Aufgabenstellung.
Setze den Artikel über das Hotel Sommerro in Oslo im Anschluss an seinen letzten Satz fort.

Städteurlaub in Oslo:Schlafen unter Strom

Städteurlaub in Oslo: Wie vor einer Bühne sitzen die Gäste an der Bar in der ehemaligen Schalterhalle der Elektrizitätszentrale, heute das Hotel Sommerro.

Wie vor einer Bühne sitzen die Gäste an der Bar in der ehemaligen Schalterhalle der Elektrizitätszentrale, heute das Hotel Sommerro.

(Foto: Francisco Nogueira)

Wo früher die Elektrizität der Stadt Oslo verwaltet wurde, kann man jetzt in einem Art-déco-Hotel logieren. Mit dem Gebäude verbinden viele Einheimische besondere Erinnerungen.

Von Evelyn Pschak von Rebay, Oslo

"Die letzten Wochen waren für mich wie Geschichtsunterricht", resümiert Dominic Gorham seine Erlebnisse als Empfangsherr im Sommerro House, der jüngsten Hotelneueröffnung Oslos. Der gebürtige Brite hält sich viel in der Lobby auf, damit er immer ein Auge hat auf die automatische Glasschiebetür, durch die ein steter Gästefluss hereinströmt. Wenn jemand beim Eintreten etwas ratlos stehen bleibt, zwischen Café-Bar und Restauranteingängen, ist Gorham auch schon an seiner Seite.

Manchmal braucht der Eintretende allerdings gar keine Hilfe, sondern möchte nur eine Anekdote loswerden, die ihn mit dem historischen Ziegelgebäude verbindet. Denn das neue Hotel ist im ehemaligen Oslo Lysverker untergebracht, dem 1931 finalisierten, heute denkmalgeschützten Elektrizitätswerk-Verwaltungsgebäude der Hauptstadt. "Eine Frau hat mir erzählt, wie ihr hier das Staubsaugen beigebracht wurde", erzählt Gorham. Ein sehr vermögender Norweger habe ihm wiederum, den Tränen nahe, erzählt, wie er als Kind mit seinem Vater das öffentliche Bad im Untergeschoss besuchte, "um sich in einer der Wannen gegenseitig abzuschrubben." Früher gab es eben nur in wenigen Wohnungen eigene Waschvorrichtungen, präzisiert er. Viele Osloer hätten hier im Vestkantbadet auch schwimmen gelernt.

Vorliegendes Material.
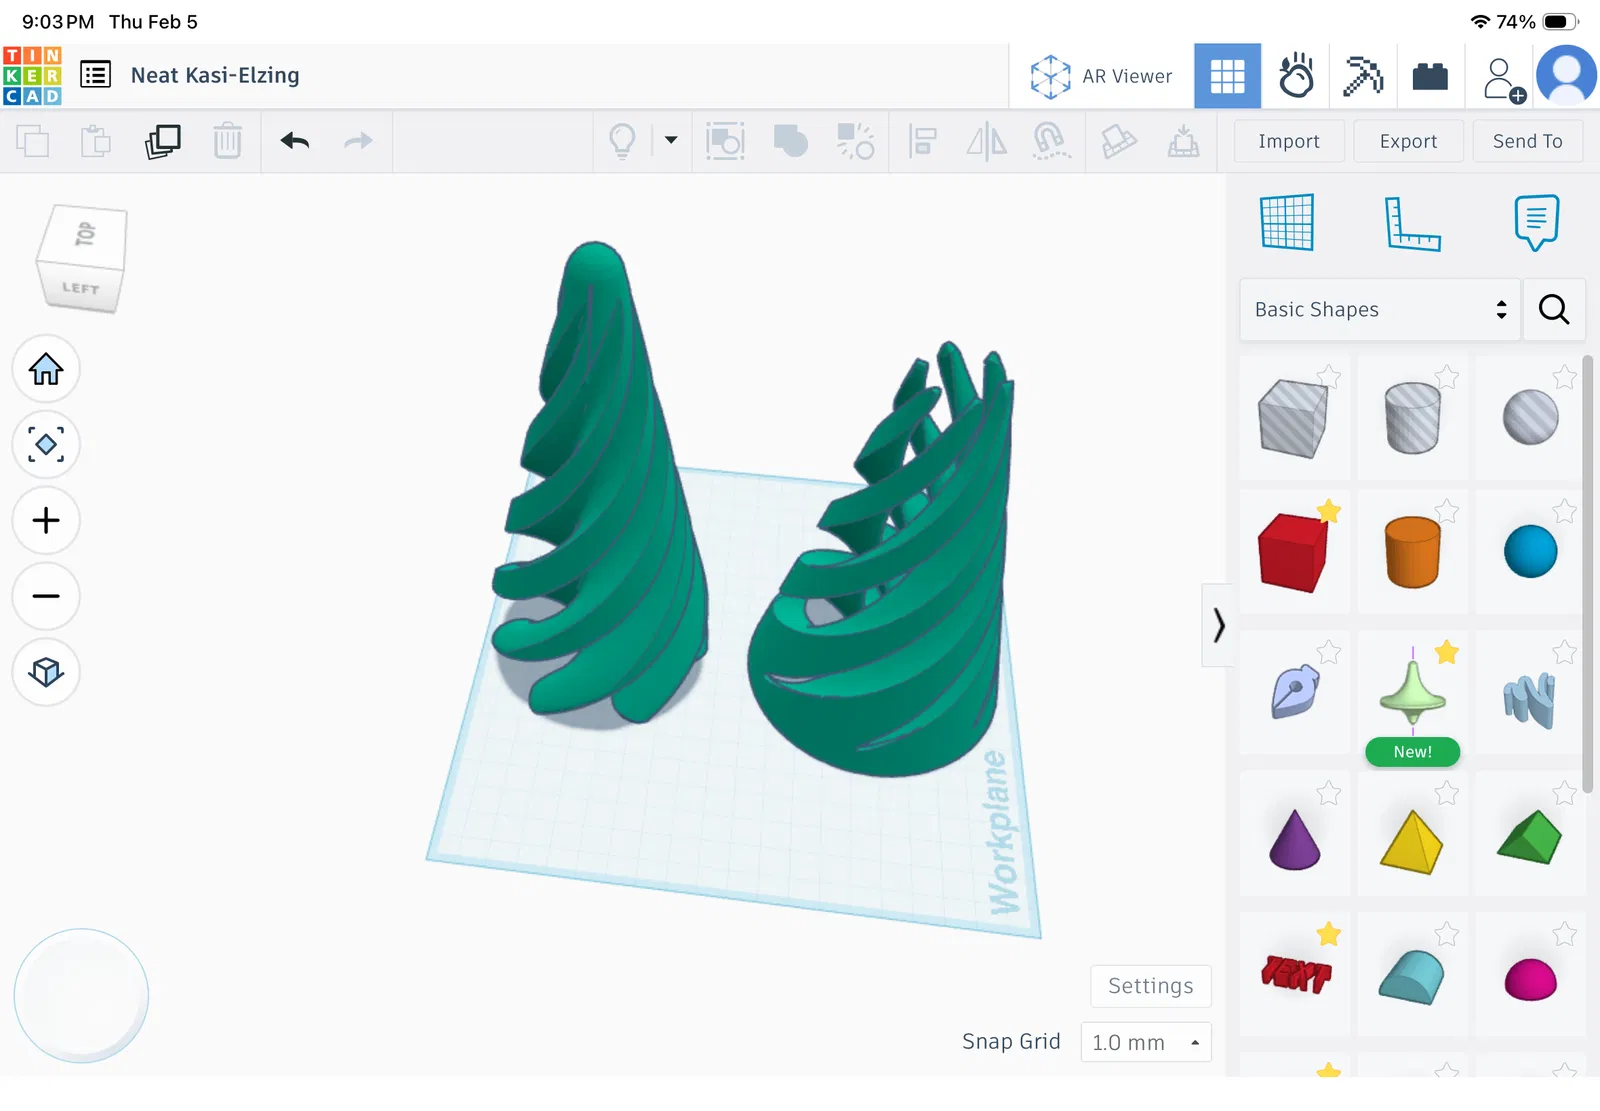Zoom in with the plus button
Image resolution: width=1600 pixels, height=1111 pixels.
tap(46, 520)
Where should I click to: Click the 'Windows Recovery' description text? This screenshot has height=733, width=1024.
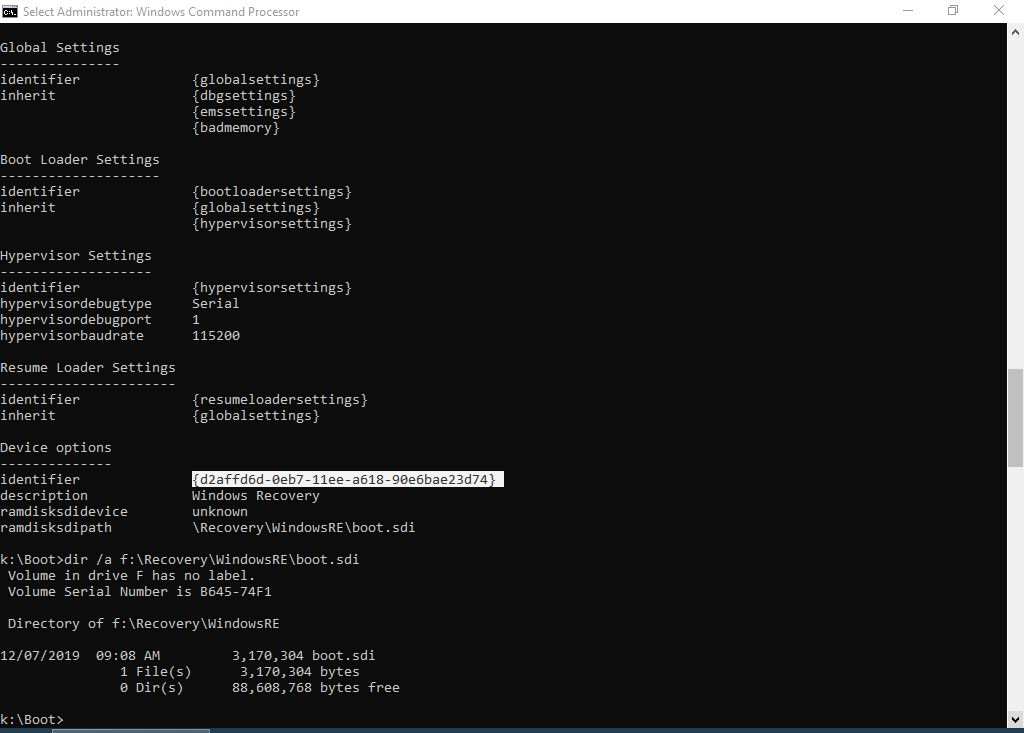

Lösung.
Mitte November soll das geschichtsträchtige Schwimmbad restauriert wiedereröffnet werden, auch für Gäste, die nicht im Hotel wohnen. "Das Gebäude hat eine sehr große Bedeutung für die Bewohner des westlichen Teils der Stadt", sagt der Hotelmitarbeiter. Das Hotel liegt in Frogner, dem Viertel mit den höchsten Grundstückspreisen Norwegens, mit vielen um 1900 erbauten Villen. Auch der Amtssitz des norwegischen Premierministers und das königliche Schloss befinden sich hier. Und, wenige Schritte vom Sommerro House entfernt, det norske Nobelinstitutt, in dem bis heute das Nobelpreis-Komitee tagt und die Preisträger verkündet werden.

Städteurlaub in Oslo: Die originale Art-déco-Lampe beleuchtet mehrere Stockwerke des denkmalgeschützten Gebäudes.

Die originale Art-déco-Lampe beleuchtet mehrere Stockwerke des denkmalgeschützten Gebäudes.

(Foto: Francisco Nogueira)

Vom Denkmalamt kamen strenge Auflagen, erinnert sich Gorham. So durfte an der Struktur des Hauses nichts verändert werden. Alles blieb original: die Raumgröße der ehemaligen Büros und jetzigen Hotelzimmer, die Holzverkleidung der Gänge. Und die schmucken Details der Architektur: Noch immer baumelt die originale Art-déco-Deckenlampe wie ein langer, weiß schimmernder Ohrhänger durchs konzentrische Treppengehäuse, sämtliche Stockwerke hinab bis in die Lobby - wenn auch mittlerweile restauriert und mit LEDs betrieben. "An diesem Gebäude musste man auch nichts verändern, genauso wie es ist, ist es gut" findet Gorham. "Das sagen uns auch die Einheimischen, die uns hier besuchen. Normalerweise will ein Norweger nicht zeigen, dass er viel Geld verdient." Und mit flamboyantem Stil komme man hier eigentlich auch nicht weit: "Aber dieses Gebäude hatte davor schon Grandeur, wir haben es nur entstaubt."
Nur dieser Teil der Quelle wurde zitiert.